Most of us reach that moment in life when you realise that it is impossible for you to fall any further. You are already impaled on rocks like those above, and the only thing you can do is contemplate what happened to bring you to that point.
For a lot of us, this will not be an event that happens just once. I have hit rock bottom 4 times now. And spent much more time just above rock bottom than I care to admit. It is amazing really, it is like flying, except there are strings holding you up.
In my experience, it is essential that a person hits that point (only if they are actually heading in that direction… not if they are doing fine!). Why would I wish such an awful thing on people? It is simple: we can be idiots. And more often than not, especially if this is our first time going down, we have no idea it’s happening. And it doesn’t matter how much we try to help them, they have to come to the conclusion that they need some help. They have to reach a point where beyond all reason and doubt they have to admit they are not in control of it.

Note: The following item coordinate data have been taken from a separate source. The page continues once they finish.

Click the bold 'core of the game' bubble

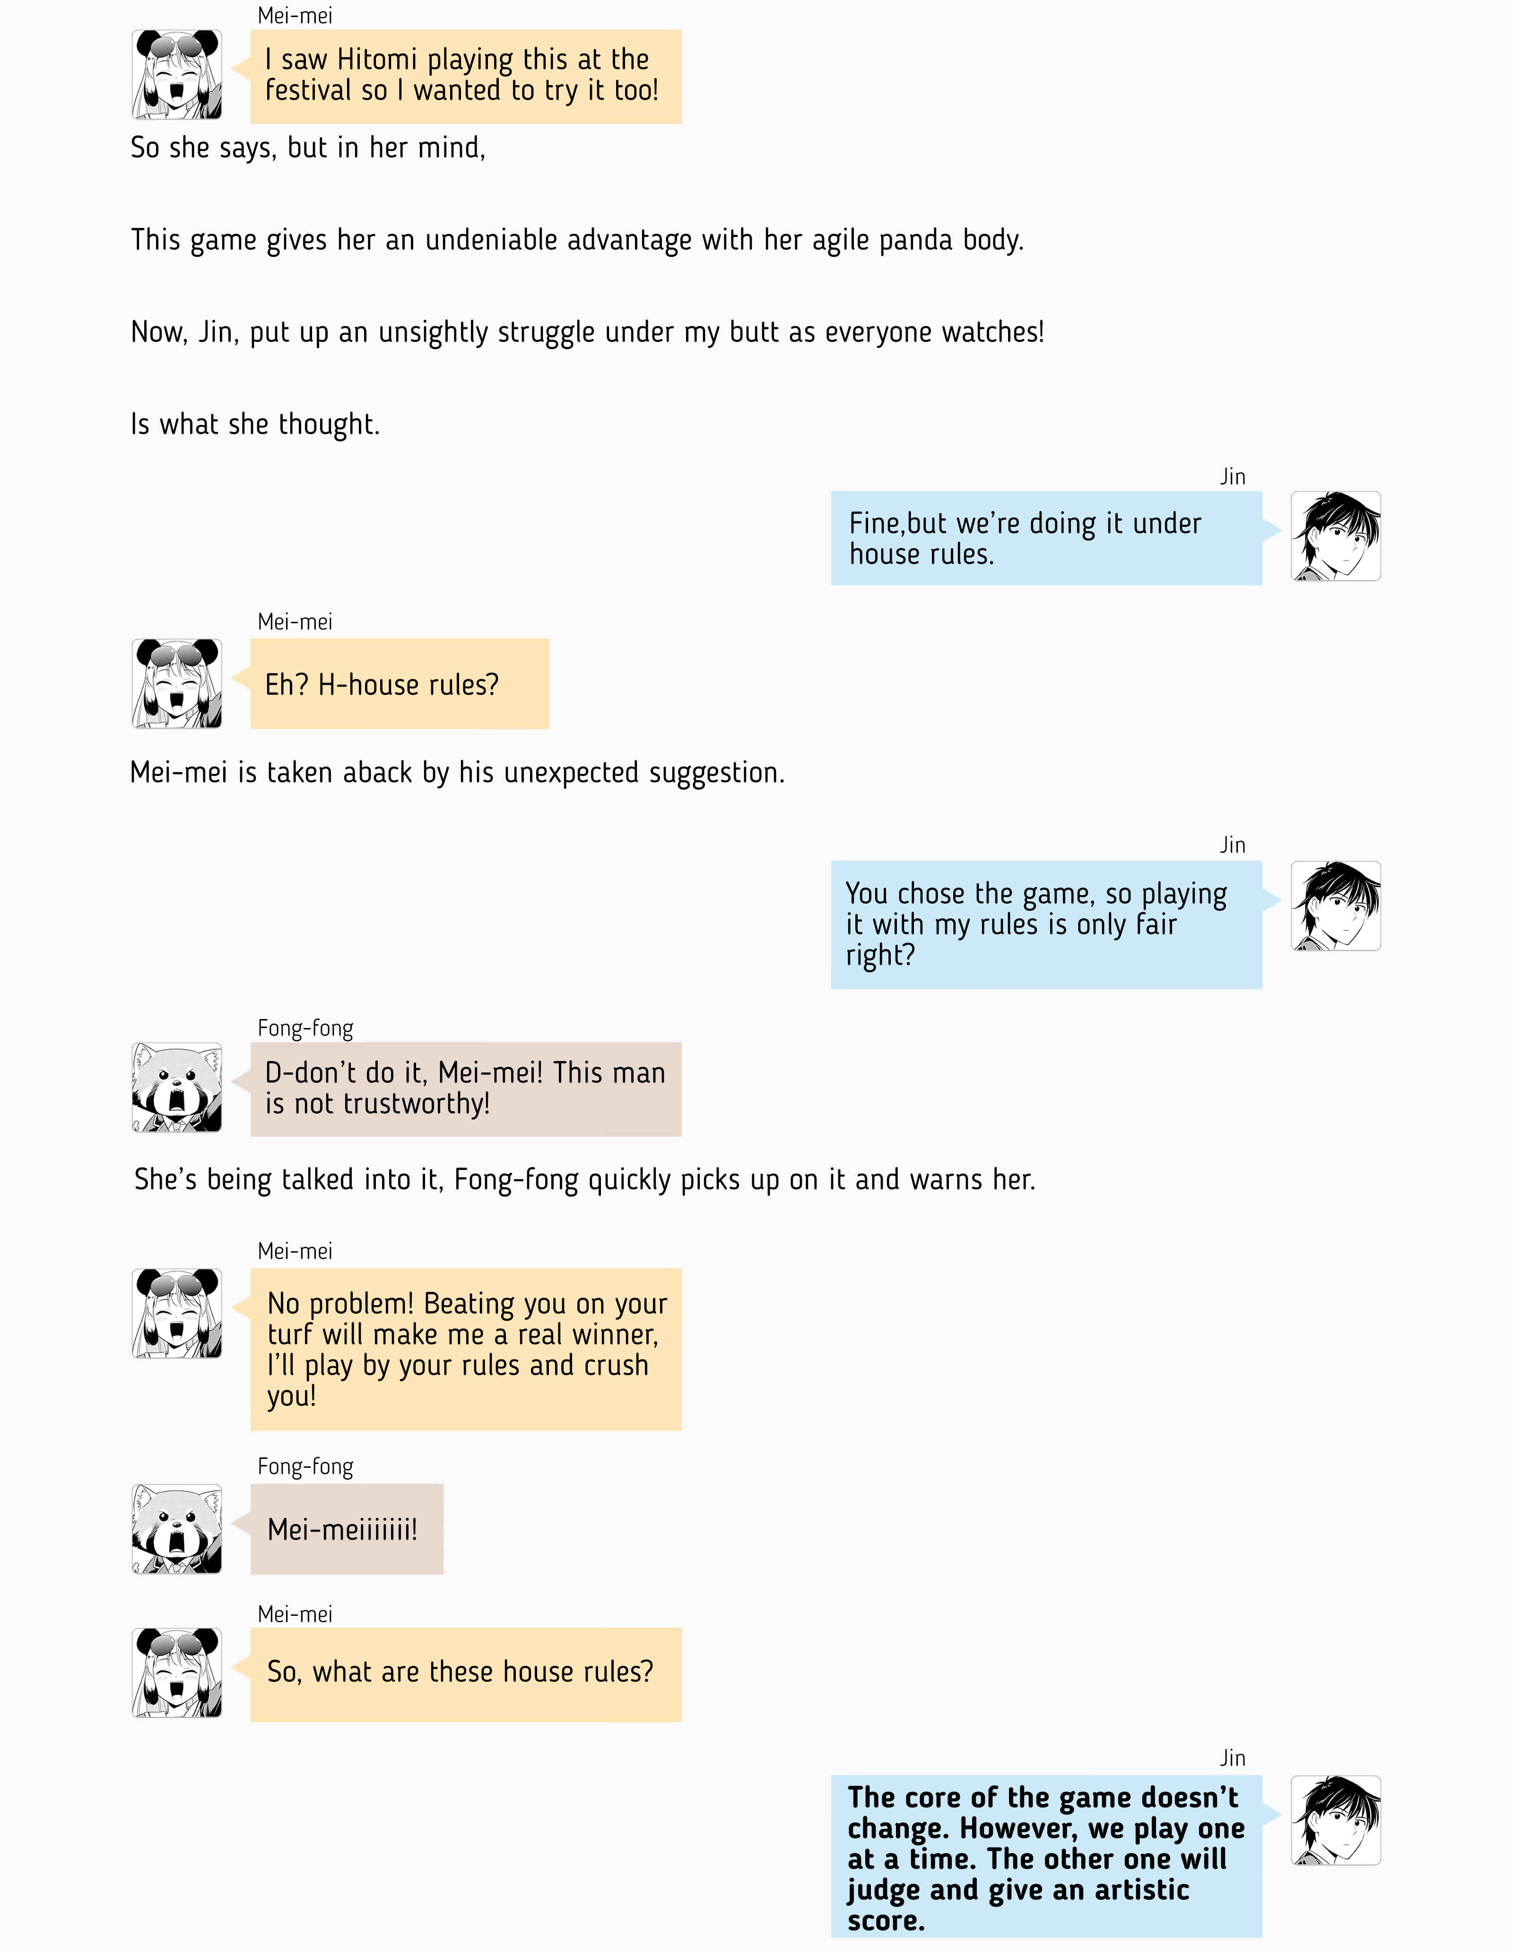click(1046, 1856)
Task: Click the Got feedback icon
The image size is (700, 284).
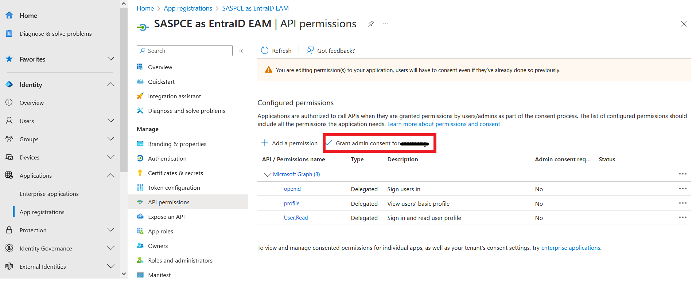Action: 310,51
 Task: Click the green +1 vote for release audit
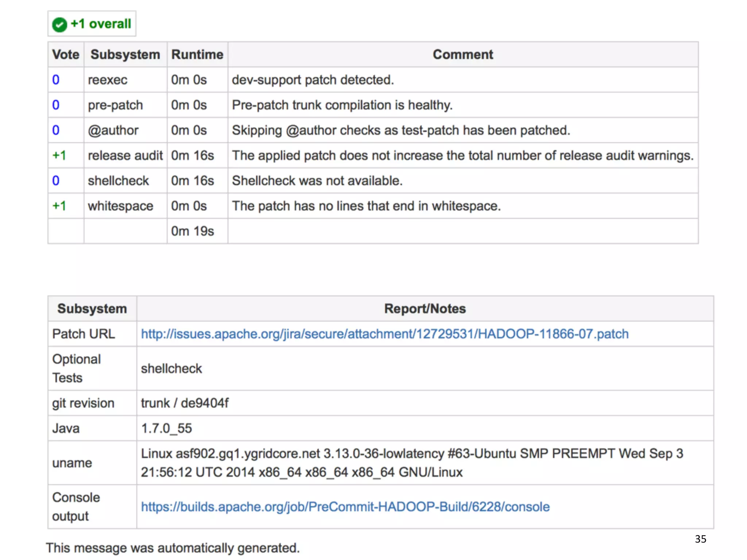[x=59, y=156]
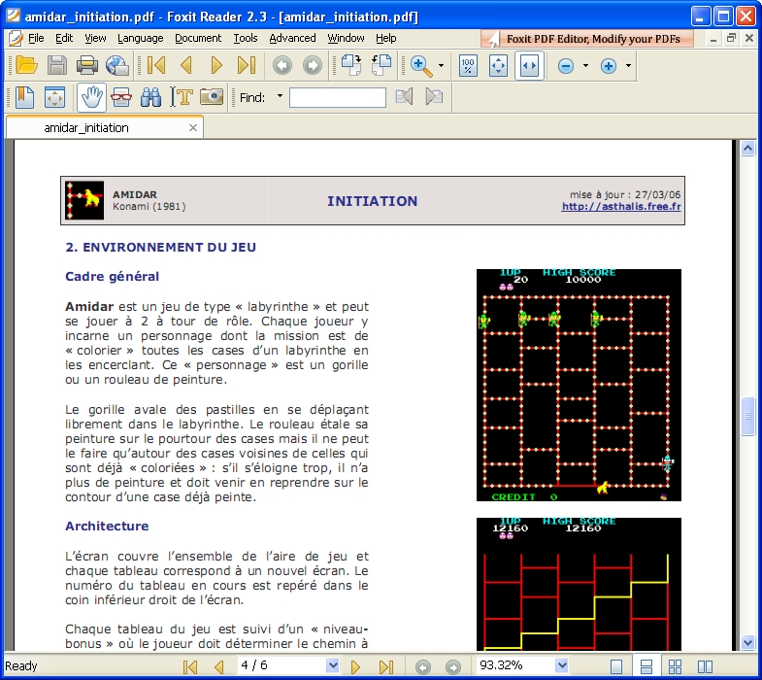Viewport: 762px width, 680px height.
Task: Click the Print icon in toolbar
Action: (x=87, y=66)
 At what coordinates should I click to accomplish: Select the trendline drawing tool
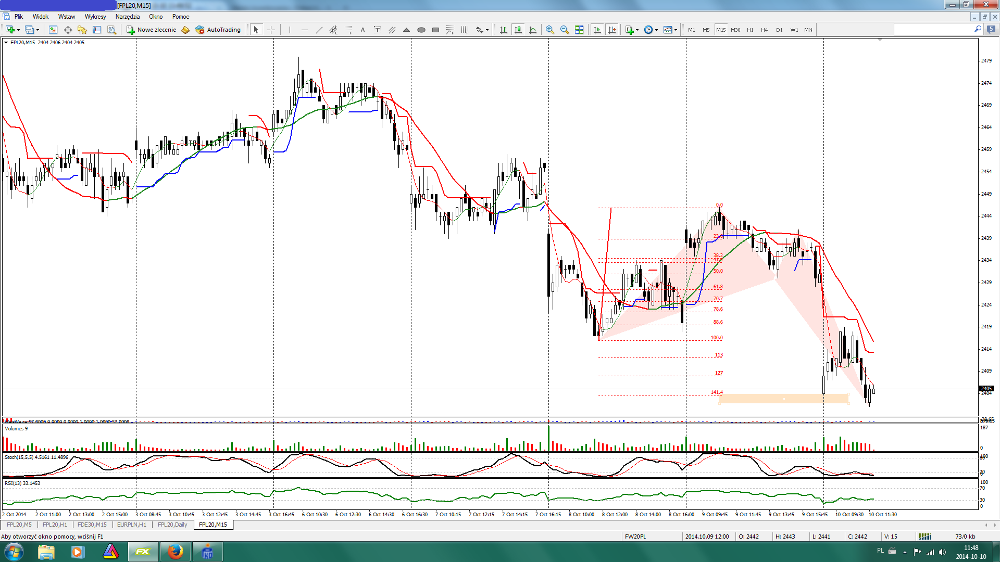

For some people, that means suddenly realising you have lost all your friends, pushed your family away, and you are all alone. I have been there. It is a horrific feeling. Suddenly the colours have gone, nothing is fun, you lose motivation and you feel rather sorry for yourself. Without this realisation, however, no help will ever be able to help. They absolutely need to make the first step themselves. Telling someone.
I have been blessed greatly, because despite pushing my people away, they have always been there for me after. Many people will find their friends receptive to them again once they have admitted they need help and support.
Believe it or not, hitting rock bottom is a good thing. There is nothing that motivates a person more. The ONLY way from rock bottom is up. There simply isn’t any way things can get worse. And, although you wouldn’t know it at the time, it is actually comforting that this is as bad as it gets.
To survive rock bottom, you need support. You need people you can talk to honestly, people who can distract you, support from a care team (psychiatric care if needed), and people you can call at any time. This support usually comes from many different places, which reduces the amount of pressure on all of them as you are not relying on them alone for everything.
The type of rock bottom I have been talking about above mainly refers to people who are having a so-called ‘break down’ or ‘mid-life crisis’ (I hate those phrases!). A lot of people will only have the one. But there is another type, the type I have. That means I frequently go in ‘cycles’ (I tend to dip in April and August). That used to mean hitting rock bottom each time, and really, really struggling to get back up on my feet. It was during those times that I did the most self harm. I was overdosing once a week… or more in some cases. It was so bad that now I have cirrhosis of the liver as a result. However, it is possible to survive these significant dips too… I have made it my business to learn all I can about my illnesses, and especially how they affect me. And now I am able to recognise myself going downhill before I reach rock bottom, so I can get help quicker. Which is great, because the further you fall the further you have to climb back up.
I am still advocating my crisis box, because it is such a good distraction technique and can help in so many situations.